Necessary pressure swings from the ASV
You write:
My ASV PEAK pressure can hit nearly 20 cm/H20 at times.
The ASV PEAK pressure shooting up to 20 cn H2O might also be triggering some restlessness. It's going to just take some time (as in several weeks to a few months) for your brain and body to get fully accustomed to all the sensory stuff coming from having a mask on your face, being tethered by a six foot hose, and having your machine blast your airway with 20cm H2O because the machine doesn't like the way you are breathing (or perhaps more accurately, not breathing.) So if this is the source of the restlessness, the problem may resolve itself in a few weeks---if you don't start obsessing about the fact that you are not yet sleeping as well as you would like to.

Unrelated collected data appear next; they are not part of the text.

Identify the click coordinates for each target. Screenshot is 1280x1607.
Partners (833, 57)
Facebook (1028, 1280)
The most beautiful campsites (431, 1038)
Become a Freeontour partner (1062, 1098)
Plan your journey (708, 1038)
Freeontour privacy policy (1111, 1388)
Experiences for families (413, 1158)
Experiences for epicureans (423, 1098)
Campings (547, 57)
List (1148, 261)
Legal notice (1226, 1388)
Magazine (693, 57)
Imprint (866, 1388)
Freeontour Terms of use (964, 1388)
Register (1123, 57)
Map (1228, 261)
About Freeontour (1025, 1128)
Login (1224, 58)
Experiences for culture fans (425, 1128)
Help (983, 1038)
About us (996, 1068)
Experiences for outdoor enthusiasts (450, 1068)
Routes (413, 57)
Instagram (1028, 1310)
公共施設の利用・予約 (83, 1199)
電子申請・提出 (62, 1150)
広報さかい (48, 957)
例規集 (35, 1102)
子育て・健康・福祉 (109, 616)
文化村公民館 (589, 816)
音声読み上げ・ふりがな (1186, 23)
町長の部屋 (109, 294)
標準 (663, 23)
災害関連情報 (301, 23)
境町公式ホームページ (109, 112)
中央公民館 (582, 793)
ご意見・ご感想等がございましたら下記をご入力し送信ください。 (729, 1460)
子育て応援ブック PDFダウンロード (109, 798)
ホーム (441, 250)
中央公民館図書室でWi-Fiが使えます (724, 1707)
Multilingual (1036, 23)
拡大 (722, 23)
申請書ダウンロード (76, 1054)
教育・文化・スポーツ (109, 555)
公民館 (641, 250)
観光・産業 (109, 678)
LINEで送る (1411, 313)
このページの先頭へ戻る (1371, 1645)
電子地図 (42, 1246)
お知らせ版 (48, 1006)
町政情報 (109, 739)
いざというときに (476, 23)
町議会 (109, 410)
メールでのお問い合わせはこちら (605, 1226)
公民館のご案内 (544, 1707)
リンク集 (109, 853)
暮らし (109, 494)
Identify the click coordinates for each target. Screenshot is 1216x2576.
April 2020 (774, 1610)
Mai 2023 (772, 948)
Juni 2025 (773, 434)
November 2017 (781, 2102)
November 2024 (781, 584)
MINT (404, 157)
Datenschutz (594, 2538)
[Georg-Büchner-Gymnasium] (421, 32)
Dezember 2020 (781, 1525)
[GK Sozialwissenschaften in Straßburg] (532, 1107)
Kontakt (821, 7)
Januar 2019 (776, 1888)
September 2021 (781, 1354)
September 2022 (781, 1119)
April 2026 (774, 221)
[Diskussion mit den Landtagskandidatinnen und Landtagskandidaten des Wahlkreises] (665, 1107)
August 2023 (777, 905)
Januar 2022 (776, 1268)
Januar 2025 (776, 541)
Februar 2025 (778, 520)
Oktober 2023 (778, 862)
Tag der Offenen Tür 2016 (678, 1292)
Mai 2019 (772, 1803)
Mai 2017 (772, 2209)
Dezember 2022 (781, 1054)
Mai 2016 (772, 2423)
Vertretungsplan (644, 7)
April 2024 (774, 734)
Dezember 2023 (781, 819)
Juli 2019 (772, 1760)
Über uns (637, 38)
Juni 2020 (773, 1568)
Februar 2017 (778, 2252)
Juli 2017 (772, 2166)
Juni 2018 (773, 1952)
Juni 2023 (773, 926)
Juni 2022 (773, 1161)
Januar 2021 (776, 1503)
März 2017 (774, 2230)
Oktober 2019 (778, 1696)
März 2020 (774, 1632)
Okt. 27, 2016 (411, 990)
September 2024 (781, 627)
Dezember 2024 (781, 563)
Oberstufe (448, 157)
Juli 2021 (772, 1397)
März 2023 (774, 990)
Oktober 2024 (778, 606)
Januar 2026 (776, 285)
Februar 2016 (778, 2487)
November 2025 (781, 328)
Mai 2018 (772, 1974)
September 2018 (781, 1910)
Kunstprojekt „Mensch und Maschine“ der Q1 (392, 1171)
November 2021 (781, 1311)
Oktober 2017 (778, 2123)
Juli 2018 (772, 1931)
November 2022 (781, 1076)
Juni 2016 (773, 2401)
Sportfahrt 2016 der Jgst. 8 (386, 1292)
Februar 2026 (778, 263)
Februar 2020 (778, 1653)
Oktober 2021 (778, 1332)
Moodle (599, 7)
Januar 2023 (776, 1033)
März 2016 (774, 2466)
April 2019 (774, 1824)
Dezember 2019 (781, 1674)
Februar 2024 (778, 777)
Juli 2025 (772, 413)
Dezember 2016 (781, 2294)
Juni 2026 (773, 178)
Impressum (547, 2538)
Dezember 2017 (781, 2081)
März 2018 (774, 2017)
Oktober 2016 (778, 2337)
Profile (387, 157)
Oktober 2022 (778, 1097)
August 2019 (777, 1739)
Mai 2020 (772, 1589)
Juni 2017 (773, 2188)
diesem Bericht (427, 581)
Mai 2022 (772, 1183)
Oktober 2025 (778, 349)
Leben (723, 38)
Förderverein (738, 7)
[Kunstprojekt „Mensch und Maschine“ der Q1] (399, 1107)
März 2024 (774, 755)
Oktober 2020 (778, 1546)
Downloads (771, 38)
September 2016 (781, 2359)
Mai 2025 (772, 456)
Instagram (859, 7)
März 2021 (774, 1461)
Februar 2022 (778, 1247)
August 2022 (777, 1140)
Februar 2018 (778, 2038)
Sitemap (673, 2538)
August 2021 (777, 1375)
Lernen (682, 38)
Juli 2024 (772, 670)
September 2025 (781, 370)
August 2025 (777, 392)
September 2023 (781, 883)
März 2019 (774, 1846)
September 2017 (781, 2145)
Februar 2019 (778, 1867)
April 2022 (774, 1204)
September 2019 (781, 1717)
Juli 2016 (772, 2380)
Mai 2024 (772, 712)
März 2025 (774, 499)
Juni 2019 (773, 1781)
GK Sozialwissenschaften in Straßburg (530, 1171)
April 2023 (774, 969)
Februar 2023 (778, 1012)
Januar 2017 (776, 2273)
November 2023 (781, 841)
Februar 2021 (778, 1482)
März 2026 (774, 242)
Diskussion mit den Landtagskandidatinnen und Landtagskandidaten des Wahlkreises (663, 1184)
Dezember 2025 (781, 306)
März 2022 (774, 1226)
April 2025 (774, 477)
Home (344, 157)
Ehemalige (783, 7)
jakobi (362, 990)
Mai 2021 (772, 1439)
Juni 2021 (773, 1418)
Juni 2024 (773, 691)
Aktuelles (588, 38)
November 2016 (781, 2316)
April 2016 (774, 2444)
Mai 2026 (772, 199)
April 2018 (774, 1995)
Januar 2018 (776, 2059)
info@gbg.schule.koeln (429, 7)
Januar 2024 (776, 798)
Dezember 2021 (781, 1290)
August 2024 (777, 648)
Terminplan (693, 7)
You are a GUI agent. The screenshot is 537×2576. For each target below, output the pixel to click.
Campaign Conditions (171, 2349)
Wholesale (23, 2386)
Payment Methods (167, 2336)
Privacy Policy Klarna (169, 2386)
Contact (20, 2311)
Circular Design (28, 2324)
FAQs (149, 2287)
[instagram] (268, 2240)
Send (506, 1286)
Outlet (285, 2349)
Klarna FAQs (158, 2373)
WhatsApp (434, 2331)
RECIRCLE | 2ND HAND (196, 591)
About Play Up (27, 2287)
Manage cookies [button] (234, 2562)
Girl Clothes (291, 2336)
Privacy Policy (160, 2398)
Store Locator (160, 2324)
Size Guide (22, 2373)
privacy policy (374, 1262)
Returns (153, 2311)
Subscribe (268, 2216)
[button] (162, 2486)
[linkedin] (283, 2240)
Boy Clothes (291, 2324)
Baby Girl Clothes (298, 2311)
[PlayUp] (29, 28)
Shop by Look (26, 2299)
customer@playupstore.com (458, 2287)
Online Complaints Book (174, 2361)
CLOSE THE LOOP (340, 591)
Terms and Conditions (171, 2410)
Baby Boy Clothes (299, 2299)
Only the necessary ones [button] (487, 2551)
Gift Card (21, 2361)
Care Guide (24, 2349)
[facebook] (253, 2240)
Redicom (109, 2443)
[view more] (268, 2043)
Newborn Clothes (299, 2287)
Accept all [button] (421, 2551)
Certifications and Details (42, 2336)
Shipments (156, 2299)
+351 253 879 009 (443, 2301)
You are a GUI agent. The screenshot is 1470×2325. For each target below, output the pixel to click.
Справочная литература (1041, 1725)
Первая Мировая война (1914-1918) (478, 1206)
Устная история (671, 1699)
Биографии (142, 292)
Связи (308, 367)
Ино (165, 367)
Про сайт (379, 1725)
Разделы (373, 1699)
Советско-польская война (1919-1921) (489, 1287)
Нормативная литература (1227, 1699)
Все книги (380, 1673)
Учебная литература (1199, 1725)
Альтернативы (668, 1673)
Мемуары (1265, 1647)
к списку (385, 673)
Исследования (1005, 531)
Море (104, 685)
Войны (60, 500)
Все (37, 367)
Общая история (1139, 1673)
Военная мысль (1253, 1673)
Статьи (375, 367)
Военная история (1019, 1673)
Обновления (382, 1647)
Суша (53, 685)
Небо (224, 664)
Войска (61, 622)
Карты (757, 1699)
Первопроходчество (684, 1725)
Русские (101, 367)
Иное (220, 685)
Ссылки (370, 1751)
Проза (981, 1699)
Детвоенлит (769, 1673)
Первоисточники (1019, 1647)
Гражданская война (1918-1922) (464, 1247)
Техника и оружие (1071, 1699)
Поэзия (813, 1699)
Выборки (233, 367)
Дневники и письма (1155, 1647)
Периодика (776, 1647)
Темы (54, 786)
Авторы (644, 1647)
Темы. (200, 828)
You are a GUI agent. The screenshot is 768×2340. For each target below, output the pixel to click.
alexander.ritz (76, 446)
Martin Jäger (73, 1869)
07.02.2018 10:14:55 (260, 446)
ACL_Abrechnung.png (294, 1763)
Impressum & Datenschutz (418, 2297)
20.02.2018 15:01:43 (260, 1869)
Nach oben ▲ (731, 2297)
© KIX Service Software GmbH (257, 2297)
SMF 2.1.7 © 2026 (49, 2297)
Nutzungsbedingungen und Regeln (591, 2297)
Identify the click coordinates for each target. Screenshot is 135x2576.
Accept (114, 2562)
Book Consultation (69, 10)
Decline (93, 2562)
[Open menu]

Other possible causes of the restlessness
All sorts of (external) things can cause us to be restless during the night. Some of them we can work on; others mat be beyond our control. Common causes of restlessness include pain, side effects from drugs, bad sleep hygiene, disruptive sensory stimuli (dogs barking, traffic noise, bed partner tossing and turning, feeling too hot, feeling too cold, too much light), allergies, cold and flu symptoms, weather (some folks are sensitive to changes in the barometric pressure), an uncomfortable bed, and
worry.
So read through that list and add anything that you know has caused you to be restless in the past to the list. For the ones you can do something about, work on solving the potential trigger problem. For the ones that are out of your control, work on controlling your nighttime response to finding yourself awake or restless during the night. Learn to chill out about the wake and allow yourself the pleasure of going back to sleep. And if sleep doesn't come, get out of bed, go to the bathroom (even if you don't "need to go") and allow yourself to relax and get sleepy before going back to bed.